The library is designed around a few core concepts:

- **`Tensor`**: The central data structure, an `Rc<RefCell<RawTensor>>`, which holds data, shape, and gradient information. It allows for a mutable, shared structure to build the computation graph.
- **`TensorOps`**: A trait implemented for `Tensor` that provides the ergonomic, user-facing API for all operations (e.g., `tensor.add(&other)`, `tensor.matmul(&weights)`).
- **`nn::Module`**: A trait for building neural network layers (`Linear`, `ReLU`) and composing them into larger models (`Sequential`). It standardizes the `forward()` pass and parameter collection.
- **Optimizers (`Adam`, `SGD`, `Muon`)**: Structures that take a list of model parameters and update their weights based on computed gradients during `step()`.
- **Vision Support:** Implemented `Conv2d` and `MaxPool2d` layers to unlock the ability to build and train Convolutional Neural Networks (CNNs).

## Running the Test Suite

Volta has an extensive test suite that validates the correctness of every operation and its gradient. To run the tests:

```bash
cargo test -- --nocapture
```

To run tests with BLAS acceleration enabled (on macOS):

```bash
cargo test --features accelerate -- --nocapture
```

_Note: One test, `misc_tests::test_adam_vs_sgd`, is known to be flaky as it depends on the random seed and convergence speed.

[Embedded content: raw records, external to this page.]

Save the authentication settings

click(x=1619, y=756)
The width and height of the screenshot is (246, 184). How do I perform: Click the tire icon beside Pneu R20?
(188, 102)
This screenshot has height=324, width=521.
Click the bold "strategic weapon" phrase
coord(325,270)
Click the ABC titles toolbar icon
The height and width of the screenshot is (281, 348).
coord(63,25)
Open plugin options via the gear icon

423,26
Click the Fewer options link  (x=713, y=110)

It may occasionally fail._

## Roadmap

The next major steps for Volta are focused on expanding its capabilities to handle more complex models and improving performance.

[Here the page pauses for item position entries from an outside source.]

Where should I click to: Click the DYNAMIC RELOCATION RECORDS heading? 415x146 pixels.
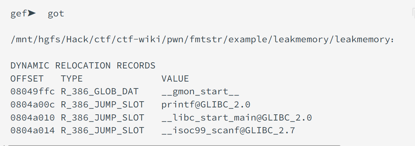click(x=83, y=66)
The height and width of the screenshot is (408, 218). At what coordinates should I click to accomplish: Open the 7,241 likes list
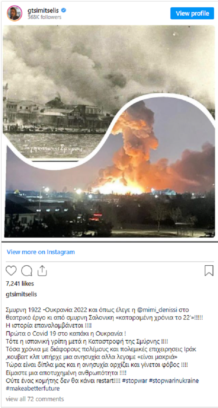tap(20, 284)
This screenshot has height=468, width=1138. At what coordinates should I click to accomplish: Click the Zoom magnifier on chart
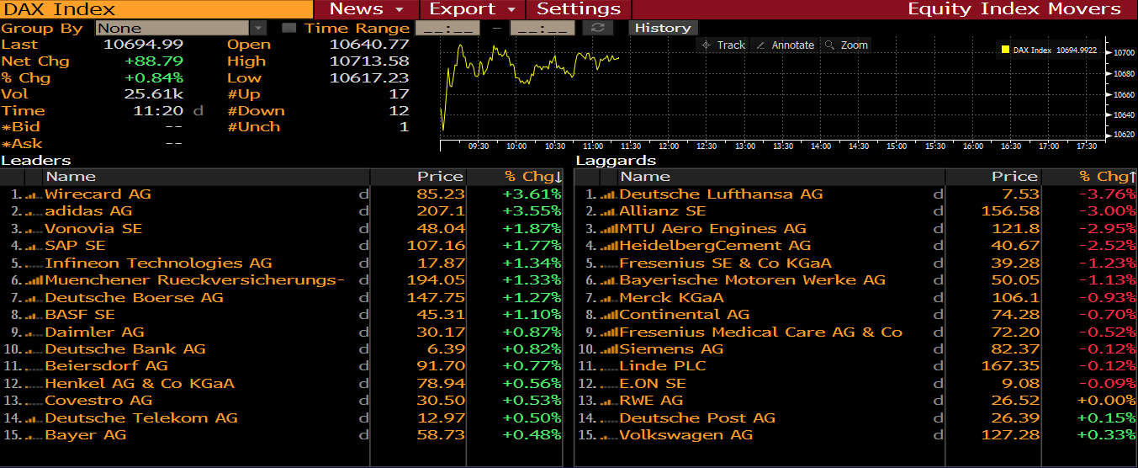[846, 45]
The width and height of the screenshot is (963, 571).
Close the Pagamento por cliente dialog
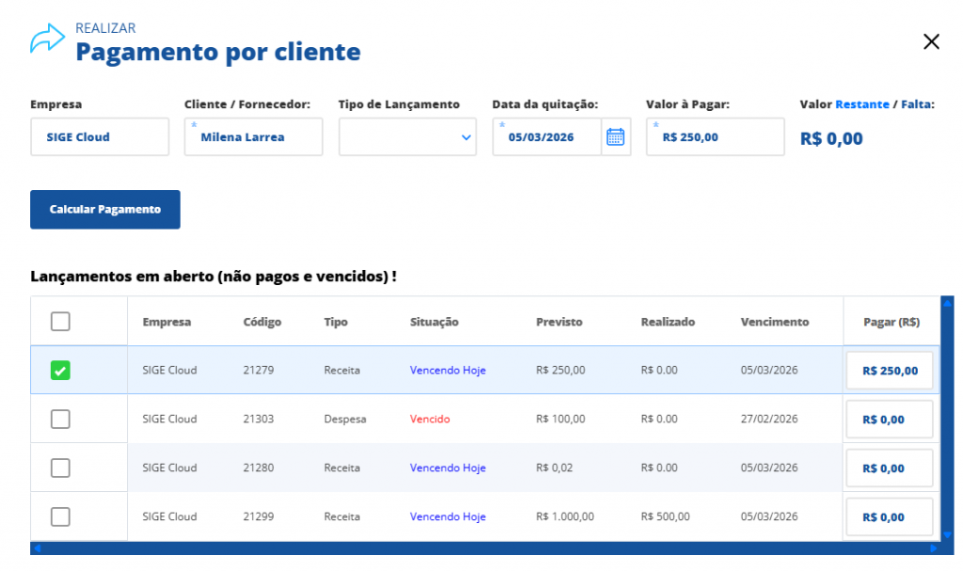[931, 41]
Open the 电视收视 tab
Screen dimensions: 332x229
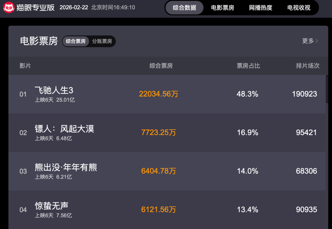298,8
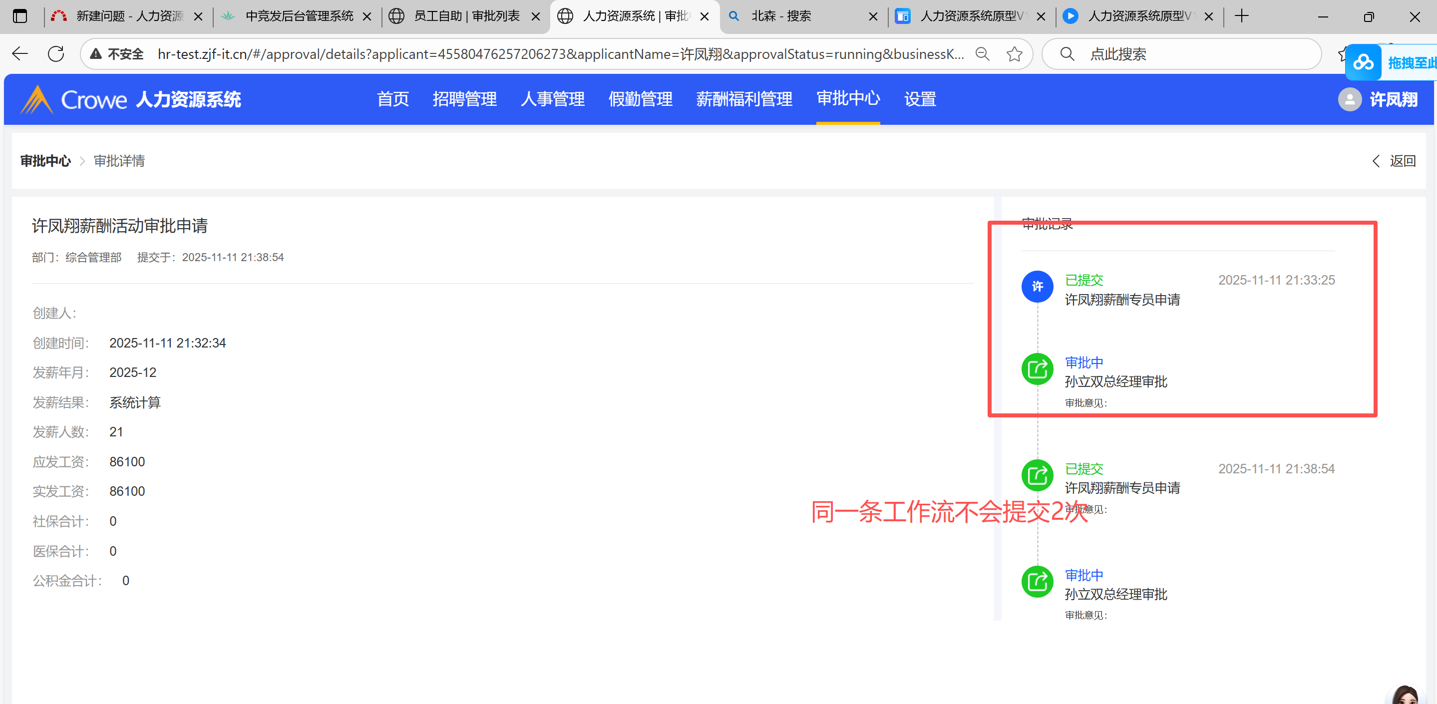Switch to 员工自助 | 审批列表 tab

point(466,16)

1.  **Vision Support:** Implement `Conv2d` and `MaxPool2d` layers to unlock the ability to build and train Convolutional Neural Networks (CNNs).
2.  **GPU Acceleration:** Integrate a backend for GPU computation (e.g., `wgpu` for cross-platform support or direct `metal` bindings for macOS) to drastically speed up training.
3.  **Performance Optimization:** Implement SIMD for element-wise operations and further integrate optimized BLAS routines.

### Outstanding Issues

- **Device Argument Ignored**: The `Device::GPU` enum variant exists in `src/device.rs`, but passing it to `to_device` in `src/tensor.rs` causes a panic/unimplemented error.
- **Serialization Fragility**: `Sequential` relies on string-key matching for `state_dict` (e.g., "0.weight"). Renaming layers or changing architecture depth will break loading without helpful error messages.
- **Performance**: `im2col` implementation in `src/nn/layers/conv.rs` materializes the entire matrix in memory. Large batch sizes or high-resolution images will easily OOM even on high-end machines.

## Contributing

Contributions, issues, and feature requests are welcome! Feel free to check the [issues page](https://github.com/rlarson20/volta/issues).

## License

This project is licensed under the MIT License - see the [LICENSE](LICENSE) file for details.